While there are hundreds of tenants looking to sublet their apartments out there,
you as a smart renter need to make sure that you understand all rents and expenses that comes with the sublet.
Does the rent you pay the tenant include utilities and electricity? Are there any hidden costs?
In addition, you should confirm that the landlord is aware of the sublet and agrees to it.
Many buildings in NYC don't allow subletting, and it is not uncommon to see tenants go around their landlords
and secretly sublet the apartments. But it eventually will bring you, the subtenant, more problems if the landlord finds out about the sublet.
Last but certainly not least, always sign a sublease and specify the terms.
Remember, this piece of paper is very important, and it can protect you if anything happens.

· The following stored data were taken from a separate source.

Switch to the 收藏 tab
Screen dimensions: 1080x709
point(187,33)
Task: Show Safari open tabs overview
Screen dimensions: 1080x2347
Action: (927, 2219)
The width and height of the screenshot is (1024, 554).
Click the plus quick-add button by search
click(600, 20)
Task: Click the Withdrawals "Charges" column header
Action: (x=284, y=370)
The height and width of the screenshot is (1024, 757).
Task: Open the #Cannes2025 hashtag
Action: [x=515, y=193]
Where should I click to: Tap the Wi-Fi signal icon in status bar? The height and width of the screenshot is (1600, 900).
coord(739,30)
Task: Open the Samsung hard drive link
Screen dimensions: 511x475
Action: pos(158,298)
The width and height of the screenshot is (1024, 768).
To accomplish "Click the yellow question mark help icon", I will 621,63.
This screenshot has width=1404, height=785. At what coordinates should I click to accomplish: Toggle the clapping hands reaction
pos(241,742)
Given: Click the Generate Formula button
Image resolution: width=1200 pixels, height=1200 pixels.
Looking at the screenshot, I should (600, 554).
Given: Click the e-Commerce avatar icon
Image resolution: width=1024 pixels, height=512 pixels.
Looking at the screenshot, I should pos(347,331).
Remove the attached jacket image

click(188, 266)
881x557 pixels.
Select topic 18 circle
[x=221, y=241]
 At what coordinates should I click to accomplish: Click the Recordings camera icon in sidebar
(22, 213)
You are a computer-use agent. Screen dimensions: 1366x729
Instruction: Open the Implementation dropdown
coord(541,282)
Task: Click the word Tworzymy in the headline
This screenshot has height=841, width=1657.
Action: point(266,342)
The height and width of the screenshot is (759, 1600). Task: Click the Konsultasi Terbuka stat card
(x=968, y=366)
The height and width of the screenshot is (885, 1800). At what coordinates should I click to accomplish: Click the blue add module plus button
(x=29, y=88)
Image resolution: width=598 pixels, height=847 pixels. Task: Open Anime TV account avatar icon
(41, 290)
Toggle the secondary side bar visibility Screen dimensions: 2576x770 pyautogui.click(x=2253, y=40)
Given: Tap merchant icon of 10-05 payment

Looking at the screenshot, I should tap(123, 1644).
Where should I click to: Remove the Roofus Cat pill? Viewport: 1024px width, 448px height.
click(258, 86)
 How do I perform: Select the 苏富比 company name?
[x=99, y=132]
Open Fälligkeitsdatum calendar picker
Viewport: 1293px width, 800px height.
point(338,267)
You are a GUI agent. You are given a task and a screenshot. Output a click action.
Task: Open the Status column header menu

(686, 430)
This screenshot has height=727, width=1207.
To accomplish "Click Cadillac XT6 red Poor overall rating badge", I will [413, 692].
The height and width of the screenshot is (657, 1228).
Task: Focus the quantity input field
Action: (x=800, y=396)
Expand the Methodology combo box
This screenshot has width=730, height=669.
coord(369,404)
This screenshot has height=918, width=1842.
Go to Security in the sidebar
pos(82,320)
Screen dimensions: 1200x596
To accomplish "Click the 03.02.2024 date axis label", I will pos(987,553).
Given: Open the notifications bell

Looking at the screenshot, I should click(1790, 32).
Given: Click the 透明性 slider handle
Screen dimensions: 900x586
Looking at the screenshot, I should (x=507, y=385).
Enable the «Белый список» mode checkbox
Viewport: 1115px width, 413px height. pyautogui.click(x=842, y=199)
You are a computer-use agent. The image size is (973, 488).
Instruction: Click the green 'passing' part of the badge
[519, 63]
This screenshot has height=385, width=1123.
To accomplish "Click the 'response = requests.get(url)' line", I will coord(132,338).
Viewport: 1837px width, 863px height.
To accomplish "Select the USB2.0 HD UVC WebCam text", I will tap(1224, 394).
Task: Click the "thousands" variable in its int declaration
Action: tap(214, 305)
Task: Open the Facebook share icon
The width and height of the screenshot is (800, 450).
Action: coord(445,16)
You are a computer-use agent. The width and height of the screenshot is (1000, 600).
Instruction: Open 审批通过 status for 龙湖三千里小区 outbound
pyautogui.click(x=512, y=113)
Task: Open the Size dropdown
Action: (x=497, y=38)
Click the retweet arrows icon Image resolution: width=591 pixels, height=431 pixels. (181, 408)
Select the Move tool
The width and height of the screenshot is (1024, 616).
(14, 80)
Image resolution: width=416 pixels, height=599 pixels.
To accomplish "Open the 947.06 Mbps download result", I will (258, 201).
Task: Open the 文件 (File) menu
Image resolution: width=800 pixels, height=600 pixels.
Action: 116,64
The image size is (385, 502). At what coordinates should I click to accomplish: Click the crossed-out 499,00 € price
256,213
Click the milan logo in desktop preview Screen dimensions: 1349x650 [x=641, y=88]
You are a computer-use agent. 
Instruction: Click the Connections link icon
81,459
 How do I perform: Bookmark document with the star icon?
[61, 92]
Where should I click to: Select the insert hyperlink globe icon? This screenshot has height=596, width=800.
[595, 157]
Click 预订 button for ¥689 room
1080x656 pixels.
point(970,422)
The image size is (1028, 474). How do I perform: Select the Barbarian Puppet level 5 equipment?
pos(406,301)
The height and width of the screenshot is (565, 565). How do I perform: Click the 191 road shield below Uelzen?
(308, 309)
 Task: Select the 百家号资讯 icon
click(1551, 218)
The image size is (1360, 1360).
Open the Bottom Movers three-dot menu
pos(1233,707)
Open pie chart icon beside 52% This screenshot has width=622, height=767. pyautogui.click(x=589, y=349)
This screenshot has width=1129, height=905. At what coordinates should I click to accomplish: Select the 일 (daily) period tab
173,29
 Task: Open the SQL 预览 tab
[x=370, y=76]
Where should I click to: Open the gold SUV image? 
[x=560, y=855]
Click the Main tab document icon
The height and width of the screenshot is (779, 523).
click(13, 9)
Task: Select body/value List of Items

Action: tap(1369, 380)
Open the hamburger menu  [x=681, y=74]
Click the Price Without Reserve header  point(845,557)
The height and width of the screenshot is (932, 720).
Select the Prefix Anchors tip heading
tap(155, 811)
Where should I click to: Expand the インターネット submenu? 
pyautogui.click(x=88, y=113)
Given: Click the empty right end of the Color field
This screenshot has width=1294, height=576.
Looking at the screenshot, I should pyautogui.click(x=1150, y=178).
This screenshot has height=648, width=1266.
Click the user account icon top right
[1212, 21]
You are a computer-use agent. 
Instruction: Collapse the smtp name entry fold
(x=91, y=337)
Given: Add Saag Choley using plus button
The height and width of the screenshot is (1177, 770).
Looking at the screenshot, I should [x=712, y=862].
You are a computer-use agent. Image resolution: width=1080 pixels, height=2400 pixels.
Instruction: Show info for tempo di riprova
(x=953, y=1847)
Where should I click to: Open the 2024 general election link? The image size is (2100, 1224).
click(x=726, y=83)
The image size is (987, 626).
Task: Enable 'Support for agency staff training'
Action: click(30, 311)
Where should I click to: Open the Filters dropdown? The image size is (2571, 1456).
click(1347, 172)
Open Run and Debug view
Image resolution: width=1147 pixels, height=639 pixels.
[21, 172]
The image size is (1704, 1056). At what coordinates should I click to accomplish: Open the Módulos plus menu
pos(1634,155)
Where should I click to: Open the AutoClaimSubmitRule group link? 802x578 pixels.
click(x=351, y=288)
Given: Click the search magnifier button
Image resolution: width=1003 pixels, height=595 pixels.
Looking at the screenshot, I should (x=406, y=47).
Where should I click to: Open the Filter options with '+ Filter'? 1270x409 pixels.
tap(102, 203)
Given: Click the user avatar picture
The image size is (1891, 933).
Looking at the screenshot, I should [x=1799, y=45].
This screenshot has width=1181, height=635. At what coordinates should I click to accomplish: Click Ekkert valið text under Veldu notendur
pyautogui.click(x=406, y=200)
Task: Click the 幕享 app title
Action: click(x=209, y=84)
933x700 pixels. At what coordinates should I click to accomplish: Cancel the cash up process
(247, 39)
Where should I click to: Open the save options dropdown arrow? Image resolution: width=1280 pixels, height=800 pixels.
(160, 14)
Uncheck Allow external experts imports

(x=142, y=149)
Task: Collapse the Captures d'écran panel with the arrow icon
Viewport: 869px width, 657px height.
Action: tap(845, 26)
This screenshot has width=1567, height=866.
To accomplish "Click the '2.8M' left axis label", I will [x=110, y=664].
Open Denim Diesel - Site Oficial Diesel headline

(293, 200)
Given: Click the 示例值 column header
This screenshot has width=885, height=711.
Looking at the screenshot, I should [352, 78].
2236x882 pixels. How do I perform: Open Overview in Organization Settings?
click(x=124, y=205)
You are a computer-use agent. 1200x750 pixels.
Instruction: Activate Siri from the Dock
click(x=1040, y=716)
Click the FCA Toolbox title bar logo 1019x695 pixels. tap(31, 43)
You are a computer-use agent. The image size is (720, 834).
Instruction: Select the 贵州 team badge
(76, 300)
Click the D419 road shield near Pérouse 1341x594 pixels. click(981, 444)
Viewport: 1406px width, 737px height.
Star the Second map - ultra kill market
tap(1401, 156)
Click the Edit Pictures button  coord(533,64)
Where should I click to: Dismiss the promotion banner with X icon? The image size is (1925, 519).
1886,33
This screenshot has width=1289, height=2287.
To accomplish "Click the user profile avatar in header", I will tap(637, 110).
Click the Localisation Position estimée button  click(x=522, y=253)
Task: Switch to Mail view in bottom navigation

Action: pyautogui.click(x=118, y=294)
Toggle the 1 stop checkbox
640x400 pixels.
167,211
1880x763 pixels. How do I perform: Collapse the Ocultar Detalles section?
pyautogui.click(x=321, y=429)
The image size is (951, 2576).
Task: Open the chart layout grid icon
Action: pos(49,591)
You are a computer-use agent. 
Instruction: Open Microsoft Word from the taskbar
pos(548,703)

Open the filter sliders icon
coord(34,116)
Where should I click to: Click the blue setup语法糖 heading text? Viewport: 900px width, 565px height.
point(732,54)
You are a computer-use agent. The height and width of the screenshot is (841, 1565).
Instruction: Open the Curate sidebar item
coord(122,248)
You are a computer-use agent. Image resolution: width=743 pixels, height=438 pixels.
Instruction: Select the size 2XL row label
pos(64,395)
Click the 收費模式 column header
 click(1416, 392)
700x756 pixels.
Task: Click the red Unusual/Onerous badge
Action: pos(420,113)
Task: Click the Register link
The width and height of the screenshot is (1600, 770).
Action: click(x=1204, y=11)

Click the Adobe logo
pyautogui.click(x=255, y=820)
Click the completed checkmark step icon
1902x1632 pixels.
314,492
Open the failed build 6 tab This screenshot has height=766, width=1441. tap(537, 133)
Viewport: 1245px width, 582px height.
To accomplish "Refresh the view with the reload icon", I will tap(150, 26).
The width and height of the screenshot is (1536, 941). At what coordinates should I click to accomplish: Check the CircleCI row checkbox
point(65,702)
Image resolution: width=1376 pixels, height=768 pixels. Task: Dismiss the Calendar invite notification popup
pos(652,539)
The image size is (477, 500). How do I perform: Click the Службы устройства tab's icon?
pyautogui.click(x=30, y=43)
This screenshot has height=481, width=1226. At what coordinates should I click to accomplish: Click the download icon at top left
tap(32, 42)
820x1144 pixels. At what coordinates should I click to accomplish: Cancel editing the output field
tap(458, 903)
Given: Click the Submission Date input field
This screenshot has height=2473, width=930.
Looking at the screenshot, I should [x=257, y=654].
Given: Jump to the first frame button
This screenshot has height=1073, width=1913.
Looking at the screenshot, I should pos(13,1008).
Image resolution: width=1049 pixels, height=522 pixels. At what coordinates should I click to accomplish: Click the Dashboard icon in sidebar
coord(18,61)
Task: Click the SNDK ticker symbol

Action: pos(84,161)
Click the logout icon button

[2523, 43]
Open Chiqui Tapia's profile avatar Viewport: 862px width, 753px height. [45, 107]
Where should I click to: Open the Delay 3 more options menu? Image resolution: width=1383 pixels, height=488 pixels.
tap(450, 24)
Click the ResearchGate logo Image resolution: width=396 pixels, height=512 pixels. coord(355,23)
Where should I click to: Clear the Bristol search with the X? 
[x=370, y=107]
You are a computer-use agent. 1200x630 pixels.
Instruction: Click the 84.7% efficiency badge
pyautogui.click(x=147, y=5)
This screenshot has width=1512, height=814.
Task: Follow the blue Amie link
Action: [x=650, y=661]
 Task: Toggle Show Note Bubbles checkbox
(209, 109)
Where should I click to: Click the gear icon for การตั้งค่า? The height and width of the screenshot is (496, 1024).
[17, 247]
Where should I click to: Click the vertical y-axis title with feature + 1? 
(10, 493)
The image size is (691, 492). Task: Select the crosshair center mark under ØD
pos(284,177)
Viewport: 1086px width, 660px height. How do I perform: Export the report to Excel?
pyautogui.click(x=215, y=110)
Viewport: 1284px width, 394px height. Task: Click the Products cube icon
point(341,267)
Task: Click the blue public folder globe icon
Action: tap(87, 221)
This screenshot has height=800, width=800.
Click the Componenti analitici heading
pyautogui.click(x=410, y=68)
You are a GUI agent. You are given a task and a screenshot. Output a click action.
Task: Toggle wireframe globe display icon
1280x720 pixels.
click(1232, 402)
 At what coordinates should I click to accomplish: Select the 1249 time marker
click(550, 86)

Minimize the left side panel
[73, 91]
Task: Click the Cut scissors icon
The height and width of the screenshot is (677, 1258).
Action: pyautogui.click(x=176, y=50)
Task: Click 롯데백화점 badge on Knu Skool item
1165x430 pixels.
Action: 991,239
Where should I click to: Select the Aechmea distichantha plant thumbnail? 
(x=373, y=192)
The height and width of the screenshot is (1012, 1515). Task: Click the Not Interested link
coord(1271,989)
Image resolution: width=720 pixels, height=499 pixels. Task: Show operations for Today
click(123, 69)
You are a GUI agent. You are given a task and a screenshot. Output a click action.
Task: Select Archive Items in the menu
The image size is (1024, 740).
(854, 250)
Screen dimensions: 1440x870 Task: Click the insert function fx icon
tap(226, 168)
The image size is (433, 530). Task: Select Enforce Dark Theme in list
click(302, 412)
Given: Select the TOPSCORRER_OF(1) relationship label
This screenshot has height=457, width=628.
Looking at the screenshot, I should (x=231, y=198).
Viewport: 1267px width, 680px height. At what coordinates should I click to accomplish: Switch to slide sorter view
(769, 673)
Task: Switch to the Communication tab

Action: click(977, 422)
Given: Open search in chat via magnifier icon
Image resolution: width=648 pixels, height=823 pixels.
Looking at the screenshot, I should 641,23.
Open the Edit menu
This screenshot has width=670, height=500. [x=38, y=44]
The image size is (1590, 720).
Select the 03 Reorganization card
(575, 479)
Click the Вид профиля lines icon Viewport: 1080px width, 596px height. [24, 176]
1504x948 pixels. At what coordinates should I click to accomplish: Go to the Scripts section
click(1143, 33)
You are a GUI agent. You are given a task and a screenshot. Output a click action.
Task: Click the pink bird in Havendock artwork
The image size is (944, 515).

Confused about the differences between a sublet and a leasebreak unit? Don't be. In New York, it's not unusual for tenants to end their leases prematurely. In situations such as these, landlords or management companies are forced to make a choice between the following scenarios. The first scenario allows the current tenant to find a "subtenant" who would pay rent to the current tenant who is then responsible for paying rent to the landlord. In the second scenario, a leasebreak has the current tenant end their lease with the landlord once the current tenant has found a new tenant willing to sign a new lease with the landlord. In both scenarios, most current tenants won't be penalized or be on the hook to pay rent through the end of the lease as long as they can find a qualified new tenant. Often, the current lease holder might be willing to negotiate price in order to avoid continue paying for an apartment they aren't living in anymore. However, make sure to check with the landlord or management company that they are okay with the sublet/leasebreak and keep in mind that rent may go up with the new lease or as soon as the current lease expires, which is generally in less than a year.